A cold case that has remained unsolved for over four decades has finally seen a major breakthrough. The 1980 murder of Dorothy Silzel, a 30-year-old Boeing instructor and part-time pizza worker, has been linked to 65-year-old Kenneth Kundert, thanks to DNA evidence from a discarded cigarette butt. The arrest marks the resolution of a case that has haunted authorities and the community for 44 years.
The crime: Brutal killing in Kent, Washington
Dorothy Silzel was found raped and strangled in her Kent, Washington, condo on February 26, 1980, during a welfare check three days after she was last seen alive on February 23. According to the New York Post, the crime scene revealed signs of a violent struggle. Silzel had been brutally beaten, strangled, and sexually assaulted, her body left partially naked in her home. At the time, investigators collected sperm samples from the crime scene, but the DNA technology available in 1980 was not sophisticated enough to identify the perpetrator. The evidence was preserved, with the hope that advancements in forensic science would one day provide answers.
The breakthrough: DNA and modern forensic techniques
The case remained cold for more than 40 years until March 2022, when a forensic genealogist uploaded the DNA profile from the crime scene to two genealogical databases. This new line of investigation identified 11 potential suspects, all of whom were first cousins, according to court documents.
By September 2022, Kent authorities had zeroed in on Kenneth Kundert, narrowing down the list of suspects. Coincidentally, Kundert was already under investigation for an unrelated assault case in Arkansas. During an interview with the Van Buren County Sheriff’s Office, Kundert displayed unusual behavior—he meticulously collected every cigarette butt he smoked, storing them in his pocket.

Input data —
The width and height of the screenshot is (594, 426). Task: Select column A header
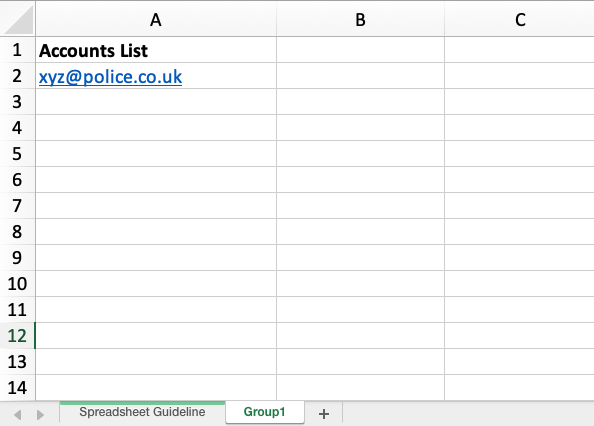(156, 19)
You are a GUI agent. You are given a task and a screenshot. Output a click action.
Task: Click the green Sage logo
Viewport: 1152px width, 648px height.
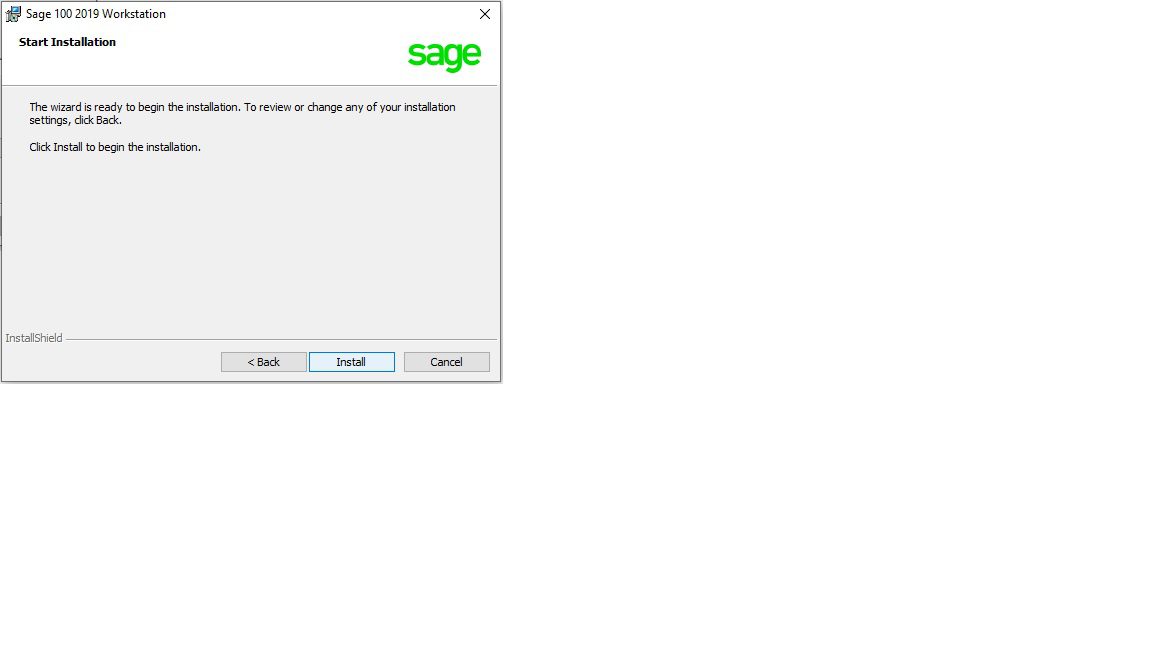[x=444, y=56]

Aim of the task —
Resume the article about the Dorothy Silzel murder case, picking up right after its final sentence. These records were taken from a different source than the text.

Result below —
The critical clue: A discarded cigarette butt
Earlier this year, while Kundert was smoking in a Walmart parking lot, he carelessly discarded a cigarette butt into a receptacle. Detectives, who had been closely monitoring him, retrieved the butt from the bin and sent it to a lab for DNA analysis. The results were conclusive: the DNA from the cigarette butt was identical to the DNA evidence collected at the 1980 crime scene, definitively linking Kundert to the murder of Dorothy Silzel.
Although there was no apparent direct connection between Kundert and Silzel, investigators discovered that a relative of Kundert’s lived in an apartment near Silzel’s home at the time of the murder. Additionally, Kundert had worked in Washington state around 1987, seven years after the crime. On August 20, Kundert was arrested by deputies from the Van Buren County Sheriff’s Office. He is currently being held on $3 million bail and is expected to be extradited to Washington in the near future. This arrest brings long-awaited closure to a case that has puzzled investigators for more than four decades, thanks to a discarded cigarette butt and the power of modern forensic science.